A map of countries by their intentional homicide rate per 100,000 people. Latest available year up to year on map. From Our World in Data. Data: United Nations Office on Drugs and Crime.

The United Nations Office on Drugs and Crime (UNODC), which collects global data on intentional homicide, currently using the International Classification of Crime for Statistical Purposes, ICCS 2015, has offered details on the methodology and definitions used, and on the limitations which exist.

The UNODC in its 2013 Global Study on Homicide report stated that:

Within the broad range of violent deaths, the core element of intentional homicide is the complete liability of the direct perpetrator, which thus excludes killings directly related to war or conflicts, self-inflicted death (suicide), killings due to legal interventions or justifiable killings (such as self-defence), and those deaths caused when the perpetrator was reckless or negligent but did not intend to take a human life (non-intentional homicide).

Though some discrepancies exist in how specific categories of intentional killings are classified, the definitions used by countries to record data are generally close to the UNODC definition, making the homicide rates highly comparable at the international level. UNODC uses the homicide rate as a proxy for overall violence, as this type of crime is one of the most accurately reported and internationally comparable indicators.
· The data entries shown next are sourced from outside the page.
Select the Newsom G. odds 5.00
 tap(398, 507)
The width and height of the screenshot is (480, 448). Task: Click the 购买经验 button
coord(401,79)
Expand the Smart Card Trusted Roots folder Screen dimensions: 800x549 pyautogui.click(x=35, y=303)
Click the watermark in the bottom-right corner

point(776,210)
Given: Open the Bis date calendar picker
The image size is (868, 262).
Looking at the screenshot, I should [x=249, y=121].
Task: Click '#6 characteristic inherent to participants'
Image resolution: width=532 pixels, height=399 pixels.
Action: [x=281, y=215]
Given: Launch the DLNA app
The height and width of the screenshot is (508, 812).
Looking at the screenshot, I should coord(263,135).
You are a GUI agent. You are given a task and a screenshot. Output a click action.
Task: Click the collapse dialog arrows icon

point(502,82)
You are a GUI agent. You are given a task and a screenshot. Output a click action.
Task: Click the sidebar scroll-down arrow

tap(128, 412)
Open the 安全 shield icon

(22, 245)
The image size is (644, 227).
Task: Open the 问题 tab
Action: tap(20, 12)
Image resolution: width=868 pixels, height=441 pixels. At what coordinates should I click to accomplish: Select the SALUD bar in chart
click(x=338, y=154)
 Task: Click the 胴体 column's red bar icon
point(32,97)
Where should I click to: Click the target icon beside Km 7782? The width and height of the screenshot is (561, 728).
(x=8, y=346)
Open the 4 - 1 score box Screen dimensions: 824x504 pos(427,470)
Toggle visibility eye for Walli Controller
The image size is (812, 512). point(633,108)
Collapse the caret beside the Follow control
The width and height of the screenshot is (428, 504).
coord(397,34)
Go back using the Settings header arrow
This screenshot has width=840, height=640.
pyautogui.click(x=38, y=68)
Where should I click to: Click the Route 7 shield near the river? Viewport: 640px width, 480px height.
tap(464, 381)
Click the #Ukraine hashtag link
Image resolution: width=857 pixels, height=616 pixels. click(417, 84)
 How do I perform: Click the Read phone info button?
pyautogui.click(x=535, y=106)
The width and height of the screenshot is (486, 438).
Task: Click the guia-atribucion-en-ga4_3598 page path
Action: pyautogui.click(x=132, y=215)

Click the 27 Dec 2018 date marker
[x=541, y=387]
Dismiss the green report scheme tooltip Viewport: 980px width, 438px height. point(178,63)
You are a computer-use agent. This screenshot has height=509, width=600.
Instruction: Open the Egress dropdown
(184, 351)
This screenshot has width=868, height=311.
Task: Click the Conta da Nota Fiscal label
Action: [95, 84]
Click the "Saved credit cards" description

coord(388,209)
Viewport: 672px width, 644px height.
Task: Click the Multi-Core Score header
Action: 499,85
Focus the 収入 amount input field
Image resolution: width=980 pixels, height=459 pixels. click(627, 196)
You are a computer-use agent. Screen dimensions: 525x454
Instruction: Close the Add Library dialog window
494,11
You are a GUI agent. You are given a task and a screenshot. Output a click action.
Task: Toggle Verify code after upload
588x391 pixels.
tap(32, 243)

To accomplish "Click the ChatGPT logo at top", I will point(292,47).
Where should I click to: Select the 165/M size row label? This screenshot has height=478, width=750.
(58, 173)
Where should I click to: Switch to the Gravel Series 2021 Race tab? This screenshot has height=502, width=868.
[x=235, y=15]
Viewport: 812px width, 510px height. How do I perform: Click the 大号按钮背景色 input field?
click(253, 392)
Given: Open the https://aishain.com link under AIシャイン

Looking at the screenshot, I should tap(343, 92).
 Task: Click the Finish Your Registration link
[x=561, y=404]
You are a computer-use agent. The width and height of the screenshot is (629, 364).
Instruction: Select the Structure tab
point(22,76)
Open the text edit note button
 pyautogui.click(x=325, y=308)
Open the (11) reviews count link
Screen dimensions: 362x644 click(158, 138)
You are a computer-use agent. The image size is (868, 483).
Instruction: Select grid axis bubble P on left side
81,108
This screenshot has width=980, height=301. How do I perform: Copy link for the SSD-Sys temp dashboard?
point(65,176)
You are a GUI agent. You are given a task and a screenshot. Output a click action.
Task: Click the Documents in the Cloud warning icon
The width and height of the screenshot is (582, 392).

Figures from the Global Study on Homicide are based on the UNODC Homicide Statistics dataset, which is derived from the criminal justice or public health systems of a variety of countries and territories. The homicide rates derived from criminal justice data (typically recorded by police authorities) and the public health system data (recorded when the cause of death is established) may diverge substantially for some countries. The two sources usually match in the Americas, Europe and Oceania, but there are large discrepancies for the three African countries reporting both sources. For the 70 countries (as of 2013) in which neither source was made available, figures were derived from WHO statistical models.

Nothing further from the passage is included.